The Guardian story focuses on the impact on health care. Here's an excerpt:
In India, nearly half of all health facilities – serving an estimated 580 million people – lack electricity, according to this year's Poor People's Energy Outlook (pdf), published on Wednesday by the NGO Practical Action. A further 255 million people are served by health centres without electricity in sub-Saharan Africa, it says, where over 30% of facilities lack power.
"For critical and urgent health services such as emergency treatments and childbirth, staff have no option but to cope as well as possible in low lighting or in the dark, increasing the risk for all patients, including mothers and babies," the report says.
Even where health centres have access to power, frequent power shortages significantly hamper the ability to provide quality care, it says.
In Kenya, for example, only 25% of facilities have a reliable energy supply, and blackouts happen at least six times a month, for an average of 4.5 hours at a time.
I found the section on schools equally troubling. See the chart at the top of this post and note how fewer than half of the primary schools in India — soon to be the most populous country on the planet — have electricity. The 2007 photo of students in Guinea doing their homework under streetlights has been a visual mantra here to drive home this issue. (I'm trying to find out if electricity access in slums there has improved since then; tips welcome.)
It's great, in light of such data, that United Nations Secretary General Ban Ki-moon has made "Sustainable Energy for All" a top priority. (Please read what he has said about his own experience with energy poverty.)
But it's even more fortunate that entrepreneurs and engineers are making this a priority.
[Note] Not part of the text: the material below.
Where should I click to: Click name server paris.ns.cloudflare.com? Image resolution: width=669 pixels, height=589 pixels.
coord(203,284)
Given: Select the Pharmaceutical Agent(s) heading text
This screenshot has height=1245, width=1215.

Here are just two of many examples:
- Vijay Modi, a Columbia University engineering professor whose work on energy access first caught my attention in 2005, has a thriving research lab at the university working on distributed solar power systems for communities that will never be on a grid.
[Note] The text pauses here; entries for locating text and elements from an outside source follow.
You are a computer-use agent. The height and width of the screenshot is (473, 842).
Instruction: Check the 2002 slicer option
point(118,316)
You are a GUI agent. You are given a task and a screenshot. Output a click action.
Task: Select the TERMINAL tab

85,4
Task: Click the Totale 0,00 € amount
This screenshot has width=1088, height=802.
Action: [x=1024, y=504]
- Harish Hande, whose work and company, Selco Solar, have been featured here, is providing energy consulting and systems in under-served areas of India.
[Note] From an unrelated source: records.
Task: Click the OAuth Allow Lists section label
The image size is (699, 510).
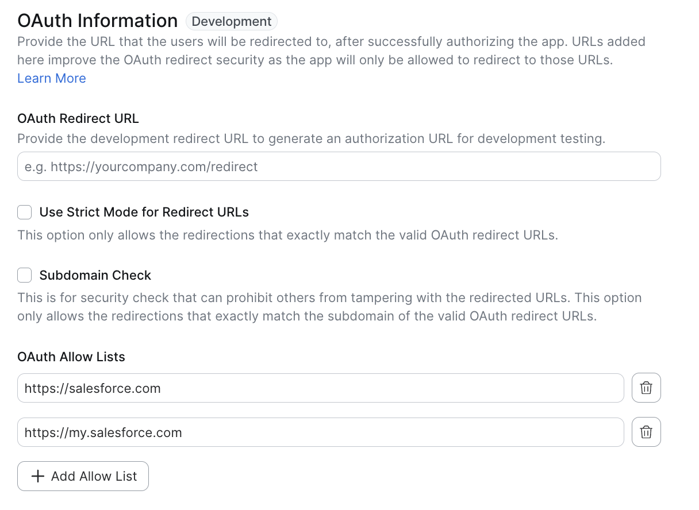Action: click(71, 357)
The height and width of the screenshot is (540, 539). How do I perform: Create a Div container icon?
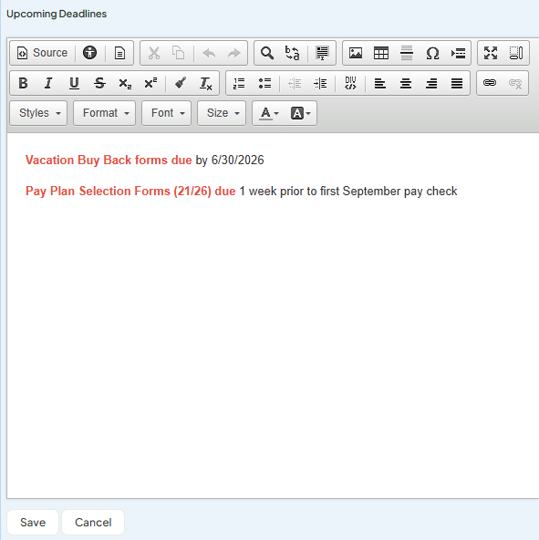[350, 83]
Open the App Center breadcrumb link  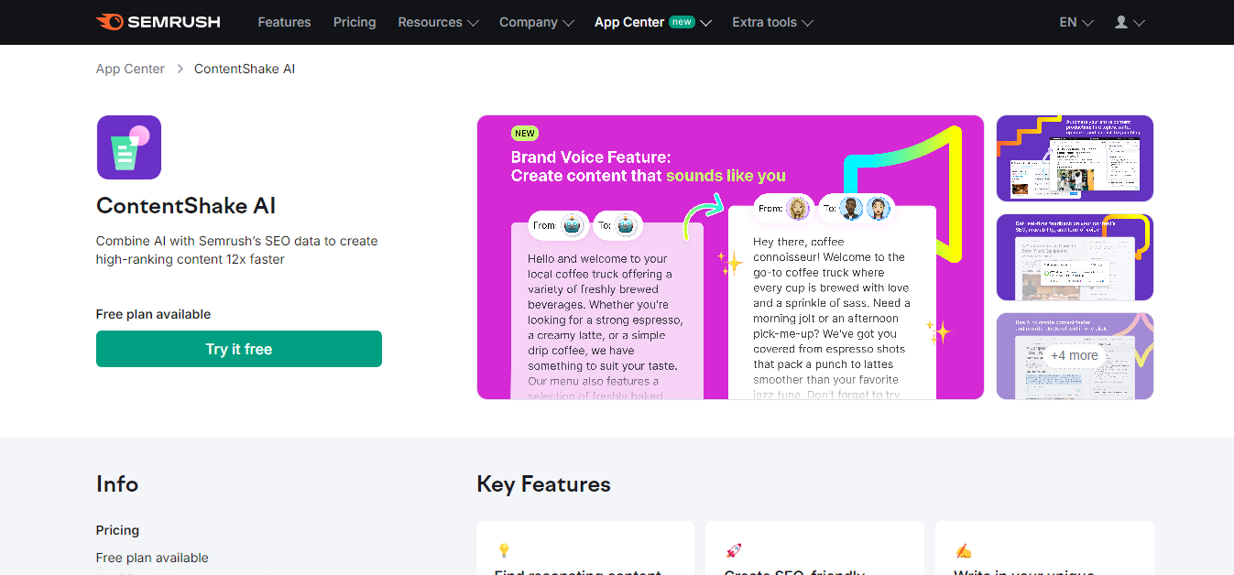coord(130,68)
Here's how Hande describes the company's goal and niche:
It was conceived in an effort to dispel three myths associated with sustainable technology and the rural sector as a target customer base:
1) Poor people cannot afford sustainable technologies;
2) Poor people cannot maintain sustainable technologies;
3) Social ventures cannot be run as commercial entities.Selco aims to empower its customer by providing a complete package of product, service and consumer financing….
I'm all for efforts to cut energy use and advance non-polluting options in rich countries. A great example is Mosaic, the startup that's created what amounts to a crowd-funded solar utility, in which the up-front costs of installing panels are paid for by investors, who are paid back with interest. See David Bornstein's Fixes post from earlier this week for more. (To test drive this concept, I put in $400 two months ago; I'll report back late this year on how things are going).
But in developing countries, the opportunities and payback — in social gains, particularly — are, by my calculus, far greater.
This is why I keep saying that the "energy quest" that's needed to smooth the human journey in this century has two faces — one figuring out how the haves can use energy more wisely, the other figuring out how to get the benefits that come with modern energy to the billions without sustainable options right now.
Looking at such opportunities more broadly, this is how Paul Polak, the author of "Out of Poverty," explains the situation:
Ninety percent of the world's designers spend all their time working on solutions to the problems of the richest 10 percent of the world's customers. A revolution in design is needed to reverse this silly ratio and reach the other 90 percent.